Always consult your healthcare provider to ensure the information displayed on this page applies to your personal circumstances.

Medical Disclaimer

Should you take probiotics with antibiotics?

Medically reviewed by Carmen Pope, BPharm. Last updated on Nov 7, 2022.

There is controversy about whether you should routinely take probiotics with antibiotics and the question cannot be answered with a straight yes or no.

Evidence for taking probiotics with antibiotics includes a Cochrane review which reported that children who were given a course of probiotics after antibiotics had less diarrhea. Evidence against taking probiotics with antibiotics includes a 2019 Italian study that reported that the gut microbiome of people given probiotics after antibiotics took six months to return to its normal state compared to only three weeks for those not given any probiotics.

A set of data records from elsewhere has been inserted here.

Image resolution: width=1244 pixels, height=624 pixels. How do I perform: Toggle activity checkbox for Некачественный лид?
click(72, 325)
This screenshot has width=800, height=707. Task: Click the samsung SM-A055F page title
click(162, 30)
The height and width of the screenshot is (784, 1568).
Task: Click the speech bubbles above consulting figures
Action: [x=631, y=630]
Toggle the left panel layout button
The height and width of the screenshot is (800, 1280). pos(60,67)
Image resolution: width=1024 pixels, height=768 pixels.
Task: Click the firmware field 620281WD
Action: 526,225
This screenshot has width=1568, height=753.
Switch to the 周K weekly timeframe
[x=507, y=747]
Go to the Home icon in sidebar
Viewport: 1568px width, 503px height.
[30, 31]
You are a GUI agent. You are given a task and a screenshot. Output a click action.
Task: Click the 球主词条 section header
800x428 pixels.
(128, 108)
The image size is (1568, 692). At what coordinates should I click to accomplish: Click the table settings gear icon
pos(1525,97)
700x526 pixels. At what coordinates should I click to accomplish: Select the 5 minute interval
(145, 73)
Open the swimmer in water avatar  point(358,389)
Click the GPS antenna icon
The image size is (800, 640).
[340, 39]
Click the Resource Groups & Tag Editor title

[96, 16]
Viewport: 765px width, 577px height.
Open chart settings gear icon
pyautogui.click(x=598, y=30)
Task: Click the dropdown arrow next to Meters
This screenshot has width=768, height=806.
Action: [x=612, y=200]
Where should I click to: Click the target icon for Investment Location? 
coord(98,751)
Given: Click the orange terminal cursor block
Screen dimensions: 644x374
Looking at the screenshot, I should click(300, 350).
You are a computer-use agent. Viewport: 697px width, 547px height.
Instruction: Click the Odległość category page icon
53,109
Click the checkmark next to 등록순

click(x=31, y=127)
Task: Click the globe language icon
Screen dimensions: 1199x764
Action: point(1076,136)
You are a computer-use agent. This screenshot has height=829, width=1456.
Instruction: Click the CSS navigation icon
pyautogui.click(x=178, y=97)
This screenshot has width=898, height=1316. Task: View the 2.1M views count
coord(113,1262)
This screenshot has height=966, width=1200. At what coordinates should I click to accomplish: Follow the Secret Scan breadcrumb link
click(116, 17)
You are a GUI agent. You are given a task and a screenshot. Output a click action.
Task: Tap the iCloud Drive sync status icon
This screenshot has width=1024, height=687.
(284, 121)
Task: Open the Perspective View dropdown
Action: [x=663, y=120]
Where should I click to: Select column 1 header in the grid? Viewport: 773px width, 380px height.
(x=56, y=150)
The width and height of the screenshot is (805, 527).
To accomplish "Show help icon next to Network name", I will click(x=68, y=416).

More studies are needed before a definite statement can be made.

What studies support giving probiotics with antibiotics?

A Cochrane review of 23 studies (3938 participants) investigated giving probiotics containing either one or a combination of the following: Bacillus spp., Bifidobacterium spp., Clostridium butyricum, Lactobacilli spp., Lactococcus spp., Leuconostoc cremoris, Saccharomyces spp., or Streptococcus sp.

Results from 22/23 trials that reported on the incidence of antibiotic-associated diarrhea show a significant benefit from probiotics compared to active, placebo, or no treatment control (8% in the probiotic group compared to 19% in the control group). None of the 16 trials (n = 2455) that reported on side events documented any serious side events attributable to probiotics with the most common ones being rash, nausea, gas, flatulence, abdominal bloating, abdominal pain, vomiting, increased phlegm, chest pain, constipation, taste disturbance, and low appetite. The author’s concluded that there was a protective effect of probiotics for preventing antibiotic-associated diarrhea. The relative risk was 0.46 (95% CI 0.35 to 0.61) and the NNT was 10.

The authors considered Lactobacillus rhamnosus or Saccharomyces boulardii at 5 to 40 billion colony forming units/day to be the most appropriate choice. They also commented that although no serious adverse events were observed among the otherwise healthy children in these trials, serious adverse events have been observed in severely debilitated or immuno-compromised children with underlying risk factors (eg, central venous catheter use), and advised that probiotics should be avoided in pediatric populations at risk for adverse events until further research has been conducted.

What studies do not recommend giving probiotics with antibiotics?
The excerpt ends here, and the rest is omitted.